Sometimes a wound only heals when you don't cover it, and anxiety is that wound for me. The more I suppress it, the stronger it gets.
When people think of anxiety, they might picture someone alone in a room, curled in a ball, and crying extensively, but anxiety can come in many forms and looks, some not even looking like anxiety at all. For me, it's a wide mix. Sometimes my anxiety makes me angry for no reason. Sometimes it makes me nauseous for long periods of time. And sometimes it gives me stomach pains and cramps, which makes my appetite run and hide for who knows how long. It's an unpredictable battle that I fight every day.
A few months ago, my kids were at a playdate. I was talking to one of the moms and I casually said, "Thank God my anxiety forgot my address today," and laughed. That mom looked at me and told me she never would have thought that I suffer from anxiety. While I appreciated her comment, which meant that I can hide it well some days, I know that other days aren't as easy. Sometimes I'm put together and my thoughts are well aligned, and sometimes my anxiety spikes so high that even the thought of picking up the phone seems impossible.

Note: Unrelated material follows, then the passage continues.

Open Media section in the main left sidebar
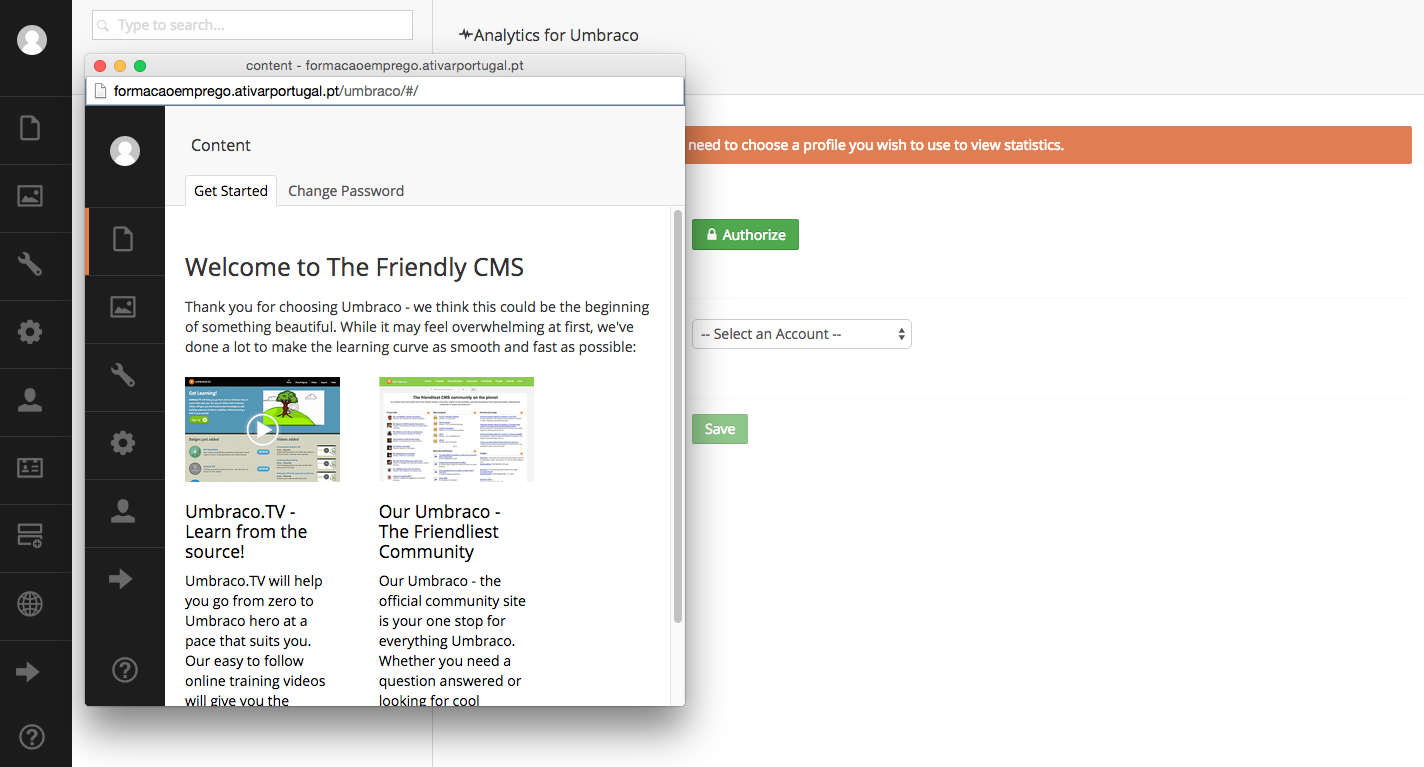Screen dimensions: 1424x767 (30, 197)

People who suffer from high-functioning anxiety live by the motto "The show must go on," because we fight every day to fit in a world that still thinks mental illness is a choice. My husband still has a hard time understanding what my anxiety makes me do or how it manifests, and to be honest, I don't blame him. I don't understand it sometimes, either. And it did affect our marriage at one point when I was unable to open up to him because I was afraid of his reaction. But I've learned to be honest about what I'm going through, and he helps me in any way he can.
Lately, I've been trying to see the positive side to my anxiety, which might sound ridiculous, but I'm determined to learn everything I can from it. And it's taught me that we all fight our own battles behind closed doors that nobody else knows about. Like the mom who didn't expect me to have anxiety, she's probably also dealing with something I have no idea about. We have to be kind to one another, not judge people so harshly, and try to understand why someone might be having a bad day.
Anxiety is a trigger for the fight or flight response, and I've chosen to fight. I want to fight the stigma around it, fight the idea that anxiety is not welcomed when you're a mother, and that anxiety is a sign of weakness or lack of faith. The more I opened up about my anxiety, the more I found other moms who are just like me — moms who sometimes feel fake for smiling and acting fine while hiding an enormous amount of rage or fear.
Sometimes a wound only heals when you don't cover it, and anxiety is that wound for me. The more I suppress it, the stronger it gets. But it's OK, it will pass, and most importantly, I'm stronger than I think. By letting my anxiety out, I've become a better wife, a better mother, and a better person. It will always be a daily battle, but it's one that I want my children to see me fight for myself.